# chuck stuck on lathe



## fshenkin94 (Oct 28, 2010)

Any suggestions on how to loosen up a chuck that seems to be frozen on the lathe.  I have been trying to loosen it up for a couple of days but no luck so far.


----------



## George Watkins (Oct 28, 2010)

have you no way of locking your spindle? one of those rubber strap grips sometimes work or a oil filter removal tool- once you do get it of do yourself a favour and turn a nylon washer to go between the chuck and nose of the lathe to stop it happening again
also sometimes a sharp whack with a wooden mallet will break the bond-


----------



## Padre (Oct 28, 2010)

I second the rubber wrench.  You can pick 2 of them up at Sears for $12.99.  They also work on bottle stoppers that are stuck on the mandrel as well as a host of other turning items that may get 'stuck.'


----------



## MatthewZS (Oct 28, 2010)

Sounds like percussive maintenance is in order!


----------



## workinforwood (Oct 28, 2010)

Even if you just make a wood washer to go between the headstock and the chuck, it will stop this problem.  I feel your pain..I remember being there back when I had my first lathe and chuck.  Maybe the chuck manufacturers should have a warning in their instructions for new people or maybe even include a little nylon washer that only is worth a few pennies..I think that would be nice.


----------



## fernhills (Oct 28, 2010)

You can get them apart with a set of Tommy bars,  pretty easy,  or something that you can dub as Tommy bars.  My lathe came with a washer for the head stock when using a chuck.  I seldom use it though. I screw the chuck on like you screw on a cap.  You should not spin it on and slap it tight,  you run the risk of creating a burr,  which won`t help your situation.  Carl


----------



## bitshird (Oct 28, 2010)

A question, what make lathe, and what make and type of chuck?


----------



## sdemars (Oct 28, 2010)

Suggestion . . . 

I used to have to run a brake lathe years ago at an auto parts house. Whenever a drum got stuck we used an impact wrench.

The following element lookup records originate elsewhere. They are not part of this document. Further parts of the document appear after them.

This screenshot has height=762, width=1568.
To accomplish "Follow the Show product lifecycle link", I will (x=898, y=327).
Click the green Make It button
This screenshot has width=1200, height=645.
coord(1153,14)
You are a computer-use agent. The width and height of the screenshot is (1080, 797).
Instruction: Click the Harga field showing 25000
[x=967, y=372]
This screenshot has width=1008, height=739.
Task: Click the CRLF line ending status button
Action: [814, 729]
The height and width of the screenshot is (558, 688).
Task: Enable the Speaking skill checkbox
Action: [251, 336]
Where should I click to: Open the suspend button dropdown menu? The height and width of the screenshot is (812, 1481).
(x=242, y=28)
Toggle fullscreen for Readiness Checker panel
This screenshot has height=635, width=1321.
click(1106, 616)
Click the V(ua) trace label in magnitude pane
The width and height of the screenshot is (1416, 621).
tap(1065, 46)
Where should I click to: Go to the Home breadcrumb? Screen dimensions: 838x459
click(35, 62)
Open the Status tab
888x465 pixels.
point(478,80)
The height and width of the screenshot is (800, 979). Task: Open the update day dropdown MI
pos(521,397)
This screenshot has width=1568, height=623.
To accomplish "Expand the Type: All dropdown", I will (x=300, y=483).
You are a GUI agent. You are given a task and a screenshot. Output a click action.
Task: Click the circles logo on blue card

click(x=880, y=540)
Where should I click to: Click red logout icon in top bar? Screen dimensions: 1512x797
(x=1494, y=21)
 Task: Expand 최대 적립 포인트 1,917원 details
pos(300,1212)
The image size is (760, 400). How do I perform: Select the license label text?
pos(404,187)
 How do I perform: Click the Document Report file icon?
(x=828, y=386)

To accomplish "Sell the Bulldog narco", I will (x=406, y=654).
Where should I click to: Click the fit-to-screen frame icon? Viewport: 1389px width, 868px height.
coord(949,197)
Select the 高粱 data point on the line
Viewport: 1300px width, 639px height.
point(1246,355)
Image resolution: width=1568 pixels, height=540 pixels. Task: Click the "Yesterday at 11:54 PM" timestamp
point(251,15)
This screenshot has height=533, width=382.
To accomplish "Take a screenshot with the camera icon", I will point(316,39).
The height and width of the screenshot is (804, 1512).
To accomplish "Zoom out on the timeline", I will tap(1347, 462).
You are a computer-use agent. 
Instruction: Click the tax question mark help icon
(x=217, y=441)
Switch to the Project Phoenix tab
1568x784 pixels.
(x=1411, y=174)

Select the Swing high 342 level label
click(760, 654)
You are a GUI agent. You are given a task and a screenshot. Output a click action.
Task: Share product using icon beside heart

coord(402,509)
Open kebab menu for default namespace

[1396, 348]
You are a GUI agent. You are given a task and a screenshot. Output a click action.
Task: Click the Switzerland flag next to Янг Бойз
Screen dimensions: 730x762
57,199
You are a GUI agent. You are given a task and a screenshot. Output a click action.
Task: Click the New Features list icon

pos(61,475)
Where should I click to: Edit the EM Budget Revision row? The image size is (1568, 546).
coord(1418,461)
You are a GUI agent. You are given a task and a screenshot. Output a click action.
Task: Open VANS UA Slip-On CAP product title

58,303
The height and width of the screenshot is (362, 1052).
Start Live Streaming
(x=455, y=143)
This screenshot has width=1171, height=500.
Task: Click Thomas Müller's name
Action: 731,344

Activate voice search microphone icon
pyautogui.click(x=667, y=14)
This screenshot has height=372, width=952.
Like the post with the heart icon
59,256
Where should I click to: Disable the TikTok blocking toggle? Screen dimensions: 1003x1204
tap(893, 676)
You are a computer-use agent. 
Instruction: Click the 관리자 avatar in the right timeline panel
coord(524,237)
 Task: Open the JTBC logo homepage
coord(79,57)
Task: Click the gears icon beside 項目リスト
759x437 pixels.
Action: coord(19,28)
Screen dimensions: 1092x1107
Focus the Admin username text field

You could take a 2" shallow impact socket & wrap it in many layers of duct tape. Tighten the chuck around it, set the direction and hit the trigger. 

Use plastic washers in the future . . .

Just a thought . . .
Steve


----------



## fshenkin94 (Oct 29, 2010)

Finally got it off.  Applied a little heat from a blow torch and it loosened up.  Will be taking all of your advise and getting a little plastic washer to use from now on.

Thanks


----------



## PenMan1 (Oct 29, 2010)

MatthewZS said:


> Sounds like percussive maintenance is in order!


 
Just how "percussive" ? A bigger hammer or an M80:biggrin::biggrin:


----------



## THarvey (Oct 29, 2010)

PenMan1 said:


> MatthewZS said:
> 
> 
> > Sounds like percussive maintenance is in order!
> ...




Which ever is handy. 


After you finally get your chuck free, make a plastic spacer before the next time you use it.  I cut mine from a plastic lid for a 5 gal bucket.  Used a hole saw to cut the outer diameter, then the inside.  Spun it on my lathe and cleaned the edge up with a sharp skew.  (Or you can buy the nylon washers from Woodcraft or Rockler for $3.00 apiece.)


----------



## ctubbs (Oct 30, 2010)

PenMan1 said:


> MatthewZS said:
> 
> 
> > Sounds like percussive maintenance is in order!
> ...


----------



## keithkarl2007 (Oct 30, 2010)

If i recall correctly, Monty here sells those nylon washers.


----------



## Gary Beasley (Oct 30, 2010)

A bit of wax on the threads every once in a while helps too.


----------



## TurnerJohn74 (Nov 3, 2010)

You need a nylon washer between the chuck and head stock.
                                                       John


----------



## workinforwood (Nov 3, 2010)

Did the chuck ever become unstuck?  If so, how'd you end up getting it off?  I loved the idea of chucking an impact socket and using the impact gun to remove the chuck...that makes real good sense to me, especially from a damage perspective.  I hate to see anything like vise grips come into play.


----------



## ssajn (Nov 3, 2010)

Just put a piece of plain brown paper bag between the chuck and headstock to prevent this from happening again.


----------



## smitty (Nov 3, 2010)

I make all my washers out of butter tub lids. Can be cut with scissors.


----------